Discover how to integrate your site into your marketing strategy so that it helps you achieve your business objectives >>

Whether you want to grow your business, launch a new product or service or start a new business venture, you need to make sure you have a current clear understanding of your client’s needs and wants.

Ask existing clients or prospects:

• What are your goals for this year?

• What are your biggest concerns (relative to your product or service)?

• What one thing would make the biggest difference to helping you improve your business or your life?

Don’t depend on the limited response you’d get from an email; pick up the phone and call prospects and clients you know. Use the above questions to get them talking about their problems and concerns.

Use the common needs you learn about to drive new product development and as themes for planning your small business marketing strategy. For example, if your are in the business of technology management and you hear repeated complaints about computer crashes or lost data, and concerns about computer security, use these to generate both your services and the language you use to market them.

Tony, an old friend who lives in England, takes this marketing research approach to the extreme. Tony writes and self publishes training guides for the education market. Instead of writing a book, publishing it and then waiting to see if it sells, Tony sells his books first and then writes them.

Yes, it’s true. Tony’s product development strategy is as follows; he sends out a mailing promoting a handful of titles. Based on the orders he receives, he decides which book to write.

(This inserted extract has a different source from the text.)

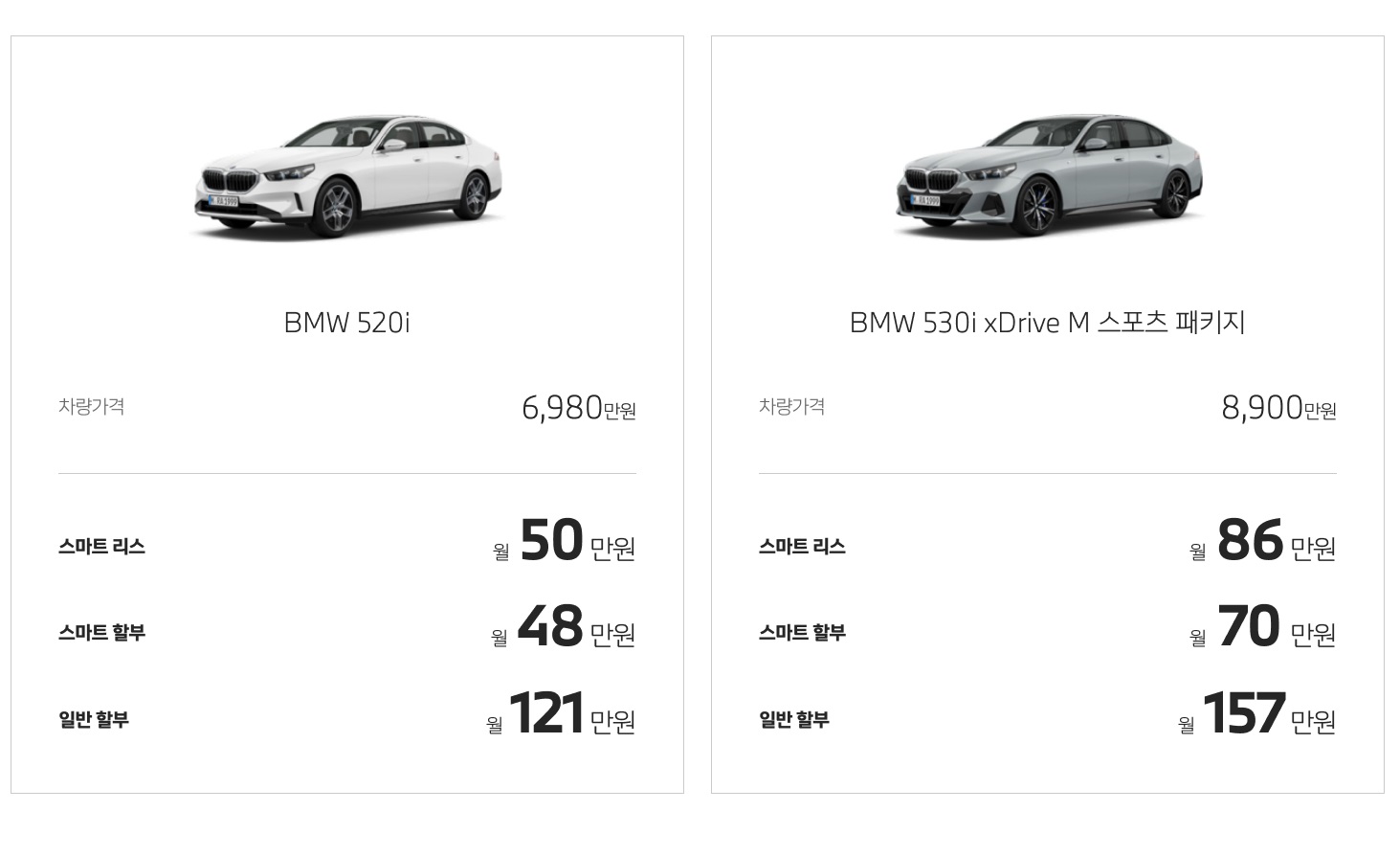
Task: Select 스마트 리스 on the BMW 530i card
Action: [x=802, y=547]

Tony immediately responds to his customers with a note letting them know there will be a delay in shipment and offering them one of his previous overstock books for free. Then he works like a fiend for six or eight weeks to research, write, publish and ship the new book. Not my cup of tea, but Tony makes a good living with this small business marketing first strategy.

Don’t get stuck with a chicken or egg approach to your small business marketing. Integrate your business planning, product development, market research and marketing planning. When you do you’ll find your marketing and your products and services working together to attract more clients and customers.